幼少期から大井川鉄道に魅了され、8年前に兵庫から移住してきました。
いにしえの風・鉄橋の杜キャンプ場
猪又克也さん:
そもそも(民宿)を始めたのは大井川鉄道が好きで移住してきた。大井川鉄道を見ながら列車にこだわったものを展示して、それを見てもらいながらお客さんに楽しんでもらえたとやっている
SLやきかんしゃトーマス号を間近に見ることができるとあって、一時は予約が取れないほどの人気ぶりでした。
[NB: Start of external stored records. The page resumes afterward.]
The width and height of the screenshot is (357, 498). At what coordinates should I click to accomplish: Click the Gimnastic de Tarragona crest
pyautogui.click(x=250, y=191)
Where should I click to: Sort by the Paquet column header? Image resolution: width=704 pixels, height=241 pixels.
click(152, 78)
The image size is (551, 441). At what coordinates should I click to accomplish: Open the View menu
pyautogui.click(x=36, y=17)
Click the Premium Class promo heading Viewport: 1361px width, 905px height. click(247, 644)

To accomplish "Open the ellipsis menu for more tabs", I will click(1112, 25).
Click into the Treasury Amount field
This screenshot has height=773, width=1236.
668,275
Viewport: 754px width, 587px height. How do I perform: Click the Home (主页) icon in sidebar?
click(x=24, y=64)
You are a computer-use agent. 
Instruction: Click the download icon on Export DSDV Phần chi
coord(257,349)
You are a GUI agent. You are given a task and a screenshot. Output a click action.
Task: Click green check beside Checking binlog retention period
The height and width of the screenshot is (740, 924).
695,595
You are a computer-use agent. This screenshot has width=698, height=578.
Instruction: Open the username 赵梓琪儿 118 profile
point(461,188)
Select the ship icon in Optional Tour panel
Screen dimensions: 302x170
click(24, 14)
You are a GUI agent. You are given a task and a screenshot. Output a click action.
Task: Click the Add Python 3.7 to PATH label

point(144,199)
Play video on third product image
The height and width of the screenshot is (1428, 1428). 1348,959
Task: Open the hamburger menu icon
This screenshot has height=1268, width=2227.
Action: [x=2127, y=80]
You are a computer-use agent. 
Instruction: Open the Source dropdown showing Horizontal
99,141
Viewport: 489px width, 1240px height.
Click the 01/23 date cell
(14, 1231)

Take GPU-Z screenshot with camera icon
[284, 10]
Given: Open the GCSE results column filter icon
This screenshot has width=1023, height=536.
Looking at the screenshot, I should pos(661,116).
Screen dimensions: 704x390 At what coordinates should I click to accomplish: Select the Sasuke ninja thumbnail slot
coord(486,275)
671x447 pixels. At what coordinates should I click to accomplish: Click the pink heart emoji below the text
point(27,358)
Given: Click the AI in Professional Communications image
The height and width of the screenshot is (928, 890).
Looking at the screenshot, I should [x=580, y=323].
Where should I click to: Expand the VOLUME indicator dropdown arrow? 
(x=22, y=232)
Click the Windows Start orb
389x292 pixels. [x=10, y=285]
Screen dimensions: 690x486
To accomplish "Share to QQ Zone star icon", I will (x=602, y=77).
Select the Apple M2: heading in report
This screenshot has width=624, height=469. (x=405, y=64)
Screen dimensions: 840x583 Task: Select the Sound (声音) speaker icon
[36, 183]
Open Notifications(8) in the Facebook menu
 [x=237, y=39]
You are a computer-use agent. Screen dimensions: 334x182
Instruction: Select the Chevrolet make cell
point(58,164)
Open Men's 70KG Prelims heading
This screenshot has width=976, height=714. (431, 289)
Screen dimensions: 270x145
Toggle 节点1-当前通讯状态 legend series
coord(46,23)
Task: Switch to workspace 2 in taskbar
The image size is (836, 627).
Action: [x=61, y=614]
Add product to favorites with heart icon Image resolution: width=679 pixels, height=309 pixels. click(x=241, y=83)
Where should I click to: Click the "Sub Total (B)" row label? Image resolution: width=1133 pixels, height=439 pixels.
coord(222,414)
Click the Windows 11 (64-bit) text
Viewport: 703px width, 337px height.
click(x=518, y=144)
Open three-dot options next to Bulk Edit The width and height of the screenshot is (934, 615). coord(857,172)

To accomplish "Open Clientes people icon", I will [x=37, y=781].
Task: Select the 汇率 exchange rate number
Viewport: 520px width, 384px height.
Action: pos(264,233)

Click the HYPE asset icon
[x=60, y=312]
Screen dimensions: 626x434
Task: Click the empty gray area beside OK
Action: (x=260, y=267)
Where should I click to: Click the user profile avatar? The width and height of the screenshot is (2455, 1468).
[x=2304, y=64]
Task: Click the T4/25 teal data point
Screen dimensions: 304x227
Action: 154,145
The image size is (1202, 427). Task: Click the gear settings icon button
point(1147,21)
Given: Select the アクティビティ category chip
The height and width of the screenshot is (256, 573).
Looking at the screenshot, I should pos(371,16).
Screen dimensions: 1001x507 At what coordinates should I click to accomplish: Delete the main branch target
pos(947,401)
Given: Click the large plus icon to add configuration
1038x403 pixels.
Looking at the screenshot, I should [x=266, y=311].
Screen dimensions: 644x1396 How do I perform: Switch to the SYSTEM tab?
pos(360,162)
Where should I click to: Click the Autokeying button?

しかし、コロナ禍にともなう営業停止や大井川鉄道の運休も重なり、現在の売り上げは最盛期の6割ほど。
いにしえの風・鉄橋の杜キャンプ場
猪又克也さん:
嘘でしょという感じで、これから先どうやって生活していくのか、それが本当に心配だった
現在は仕事の合間に学校給食を配達するアルバイトをすることで家族を支えていて、再び活気を取り戻すためには行政と町民が一丸となって進む必要があると話します。
いにしえの風・鉄橋の杜キャンプ場
猪又克也さん:
町民と一緒に町を盛り上げ、それには大井川鉄道が必要であるということで官民一体となって盛り上げていくという動きが必要なのではないかと思う
大井川鉄道の全線再開に向けて県と共に協議を進めてきた島田市と川根本町。
2025年3月には21億円と試算される復旧費用のうち、17億4000万円については補助金などを活用した上で、残る3億6000万円を県と島田市が大井川鉄道に貸し付けることで合意し、4年後の完全復活を目指しています。
大井川鉄道・鳥塚亮 社長:
来年度から正式に復旧工事が開始する中、川根温泉笹間渡駅から順番に伸ばしていこうと考えているが、その区間の実地調査を始めているところ
こうした中、大井川鉄道も「今しか体験できないこと」をコンセプトに運休区間の線路を使ったハイキングを企画するなど、生き残りに向け必死にもがいています。
大井川鉄道・鳥塚亮 社長:
私たちが目指しているのは地域に人を呼ぶツールになること。大井川鉄道が走っていると、SLであったりきかんしゃトーマス号であったり井川線であったり「おもしろそうだから行ってみよう」「景色がきれいだから行ってみよう」そういう人たちに来てもらうことによって、地域とともに良くなっていく、経済を巻き起こすというのが、現状のローカル鉄道の使命だと私は思っている
今は静まり返ったレールの上に、再び乗客の笑顔と汽笛の響きが戻る日を願って…
大井川鉄道の歩みはこの先も続きます。